Kalau ditanya bagaimana saya menggambarkan diri saya, saya suka menjawab saya orang yang baik hati dan tidak sombong. itu sebenarnya lebih pada jawaban yang bersifat self fullfilling prophecy sih, tahu kan bahwa the power it’s in ur mind. Apa yang kamu pikirkan soal diri kamu itulah kamu. Jadi jawaban itu justru muncul dari betapa rasanya saya masih jauh dari baik hati dan tidak sombong.

Saya punya teman-teman yang subhanallah baik sekali hatinya. Dari yang sederhana tapi manis seperti membuatkan puding cokelat ketika teman yang lain sedang sariawan berat atau jauh-jauh datang menghibur ketika kawannya ditimpa musibah, sampai merelakan uang hasil kerjanya mengajar privat dan bimbel untuk menunjang aktivitas dakwah rekan lainnya. Dan kalau sudah begitu dengan mata hati membelalak saya menatap mereka sambil berseru dalam batin “Subhanallah, Baik Sekali!!??”

Saya tahu ibu saya, pastinya dengan sadar, juga berusaha keras membentuk anak-anaknya untuk jadi orang yang baik hati. Tiap Ramadhan dia jadi salah satu pemasok ta’jil untuk sebuah pesantren anak yatim. Kami, anak-anaknya, yang kebanyakan baru sampai pada level gaji yang ngepas, ‘ditodong’ untuk jadi penyandang dana-nya. Lain kali kami diminta urunan untuk beli semen karena pesantren itu mau memperbaiki bangunannya. Kalau lagi banyak uang, tentu oke-oke saja, tapi kalau lagi banyak keperluan plus harus beli ini beli itu ? ngasih juga sih tapi plus senyum miris yang gimana gitu.

Tapi setelah itu diam-diam saya bersyukur karena ibu saya itu. Bahwa mendahulukan kepentingan orang lain bukan hal yang mudah, bahwa memberi saat kaya itu kadang sulit, namun lebih sulit lagi melatih diri untuk memberi pada saat kita ada dalam kondisi kekurangan.

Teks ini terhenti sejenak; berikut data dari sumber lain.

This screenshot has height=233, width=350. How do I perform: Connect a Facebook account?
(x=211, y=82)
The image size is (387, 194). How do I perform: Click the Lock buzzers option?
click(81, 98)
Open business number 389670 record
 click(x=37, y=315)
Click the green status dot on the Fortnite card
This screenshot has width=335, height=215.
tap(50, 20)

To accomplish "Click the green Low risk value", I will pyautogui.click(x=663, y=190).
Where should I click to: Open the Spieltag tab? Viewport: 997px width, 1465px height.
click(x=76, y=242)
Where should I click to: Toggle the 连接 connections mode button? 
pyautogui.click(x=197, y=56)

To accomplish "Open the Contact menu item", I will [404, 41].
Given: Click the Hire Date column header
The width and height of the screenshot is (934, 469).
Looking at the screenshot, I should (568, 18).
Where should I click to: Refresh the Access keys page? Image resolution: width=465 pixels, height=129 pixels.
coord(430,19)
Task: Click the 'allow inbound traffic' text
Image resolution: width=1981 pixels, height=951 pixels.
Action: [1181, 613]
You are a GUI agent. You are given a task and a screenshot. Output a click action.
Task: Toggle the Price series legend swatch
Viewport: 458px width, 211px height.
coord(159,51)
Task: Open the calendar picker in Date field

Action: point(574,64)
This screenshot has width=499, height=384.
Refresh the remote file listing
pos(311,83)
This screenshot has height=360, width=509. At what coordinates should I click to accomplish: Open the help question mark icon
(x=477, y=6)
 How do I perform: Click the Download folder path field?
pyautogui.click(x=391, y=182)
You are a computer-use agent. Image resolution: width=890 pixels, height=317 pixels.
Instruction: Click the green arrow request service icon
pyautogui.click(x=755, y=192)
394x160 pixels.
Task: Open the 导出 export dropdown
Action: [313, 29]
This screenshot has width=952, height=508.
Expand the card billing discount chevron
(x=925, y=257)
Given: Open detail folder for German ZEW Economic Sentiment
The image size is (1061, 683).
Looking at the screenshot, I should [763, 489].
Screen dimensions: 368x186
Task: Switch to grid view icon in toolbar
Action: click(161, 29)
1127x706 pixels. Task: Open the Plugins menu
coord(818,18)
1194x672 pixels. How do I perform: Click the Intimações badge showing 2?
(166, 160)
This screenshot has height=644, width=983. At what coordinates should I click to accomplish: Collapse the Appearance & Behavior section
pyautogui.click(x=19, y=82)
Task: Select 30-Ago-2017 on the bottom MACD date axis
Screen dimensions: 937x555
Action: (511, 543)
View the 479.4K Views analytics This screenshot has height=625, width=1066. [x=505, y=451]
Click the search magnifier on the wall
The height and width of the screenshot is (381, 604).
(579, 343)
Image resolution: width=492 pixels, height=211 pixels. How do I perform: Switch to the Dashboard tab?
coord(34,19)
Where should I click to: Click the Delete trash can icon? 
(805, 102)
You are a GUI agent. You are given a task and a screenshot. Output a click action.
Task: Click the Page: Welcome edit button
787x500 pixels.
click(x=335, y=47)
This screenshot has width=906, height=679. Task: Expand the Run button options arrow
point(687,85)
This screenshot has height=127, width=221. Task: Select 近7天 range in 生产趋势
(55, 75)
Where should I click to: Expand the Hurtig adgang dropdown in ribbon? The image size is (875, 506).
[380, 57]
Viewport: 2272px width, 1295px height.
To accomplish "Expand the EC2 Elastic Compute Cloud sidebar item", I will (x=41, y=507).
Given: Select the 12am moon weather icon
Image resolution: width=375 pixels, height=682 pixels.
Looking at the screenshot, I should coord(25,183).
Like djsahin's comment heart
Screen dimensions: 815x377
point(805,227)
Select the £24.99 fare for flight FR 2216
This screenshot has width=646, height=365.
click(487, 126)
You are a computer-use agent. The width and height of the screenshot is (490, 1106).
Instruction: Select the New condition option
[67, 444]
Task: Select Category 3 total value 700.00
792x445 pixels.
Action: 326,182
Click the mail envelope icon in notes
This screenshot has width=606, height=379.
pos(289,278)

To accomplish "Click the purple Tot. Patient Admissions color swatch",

Bahwa mungkin kehidupan kita sulit, namun kesyukuran bisa datang pada saat kita tahu masih ada yang bisa kita lakukan untuk orang lain yang sama-sama dalam kesulitan.

Jadi orang baik dan tidak sombong itu perlu latihan kontinu dan pembiasaan, makanya kita banyak ditinggali tips dan trik dari Rasulullah dan para Tabi'in, baik yang sifatnya konseptual sampai yang teknis-teknis untuk menaklukkan kesombongan yang sifatnya memang sama tuanya dengan keberadaan makhluk Allah seperti syaitan. Niat baiknya untuk melatih itu semua tentu mestinya datang dari iman.

Karena kesombongan bisa menyergap kapan saja dan siapa saja. Mengendap-endap seperti pencuri dan bum! Tiba-tiba kita merasa layak memandang orang dengan mengangkat hidung karena omongannya ga intelek, karena punya motor gede, karena gaji, karena sarjana, bisa nembak orang sembarangan karena keturunan si anu punya anu. Kebaikanpun bisa dirusak ketika hinggapi rasa sombong, baik itu sombong yang nyata maupun yang tersembunyi dalam ruang-ruang gelap di bilik hati. Hah, Kalau bukan karena kenal dengan saya, nggak mungkin dia bisa baik seperti ini.

Kenapa harus jadi orang yang baik hati dan tidak sombong ? sederhana aja mestinya. Baik hati itu perlu karena Allah mencintai orang-orang yang berbuat kebaikan. Tidak sombong itu perlu karena cukup sebesar atom, kesombongan dapat menahan kita dari pintu surga Allah.